Exercise tasks:
(1) Decide whether each statement agrees with the Chevy Bolt article. For each, answer yes or no and quote the words from the article that decide it.
(a) GM told Bolt owners not to park their cars indoors or charge them overnight.
(b) GM's request applies to Bolt owners from the 2015–2016 model years.
(c) The article gives the probability of a gas-powered car catching fire as 120 per 100,000 cars.
(2) According to the Chevy Bolt article, how often did a Chevy Bolt fire happen in the past two months?

Supplied text:

## BEGIN

Equipped with LG’s lithium battery, General Motor’s (GM’s) Chevy Bolt—as online rumors predict—becomes the first electric vehicle (EV) with higher risk of fire than gasoline powered vehicles. Last week, GM sent emergency messages to car owners, telling them not to park their car indoors or charge it overnight.
A great advantage of EVs is energy autonomy; owners can let their cars charge overnight, go out the next day with their cars fully charged, and no longer need to line up at gas stations. However, owners of Chevy Bolt might be forced to temporarily stop these amazing daily routines.
In the past two months, nearly one Chevy Bolt fire happened every week, forcing GM to face the music and request owners of Bolt from the 2017–2019 model years to park their car outside and not to let it charge overnight due to an excessively high probability of fire ignition.
As EVs are getting common, people may think that electric cars are more likely to catch fire, but it is actually a misconception caused by extensive news coverage. Even if the fire incidents of Chevy Bolt might seem horrible, the actual probability of an EV catching fire is only 16 per 100,000 cars, which is much lower than the probability of 120 per 100,000 gas powered cars.
▲Hyundai and GM say that batteries are to blame for EV fires (Source: LG Energy Solution)
However, as foreign media reported, if we focus on cars under 3 years old and incidents that occurred when such cars are parked, the chance of gas vehicles catching fire would drop to 3 per 100,000, five times less than Bolt’s 16 per 100,000.

## END

Data excerpts:
## BEGIN

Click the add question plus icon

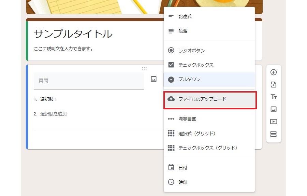(273, 72)
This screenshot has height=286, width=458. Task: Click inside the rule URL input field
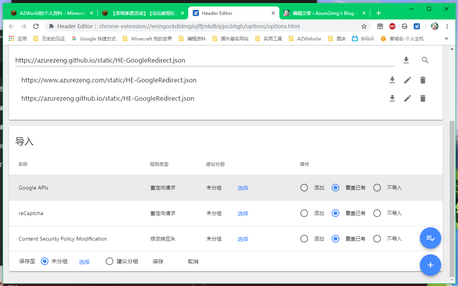[x=191, y=60]
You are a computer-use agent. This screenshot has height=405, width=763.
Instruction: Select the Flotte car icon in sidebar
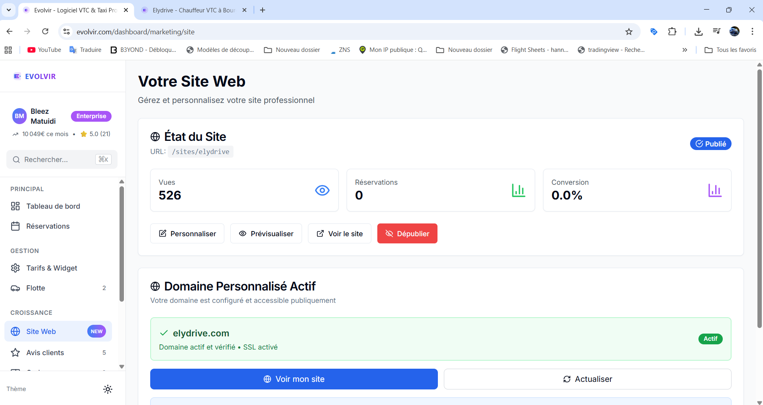(16, 288)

## END

Problem solutions:
(1)
(a) Yes: "telling them not to park their car indoors or charge it overnight"
(b) No: "request owners of Bolt from the 2017–2019 model years"
(c) Yes: "the probability of 120 per 100,000 gas powered cars"

(2) Nearly one Chevy Bolt fire happened every week.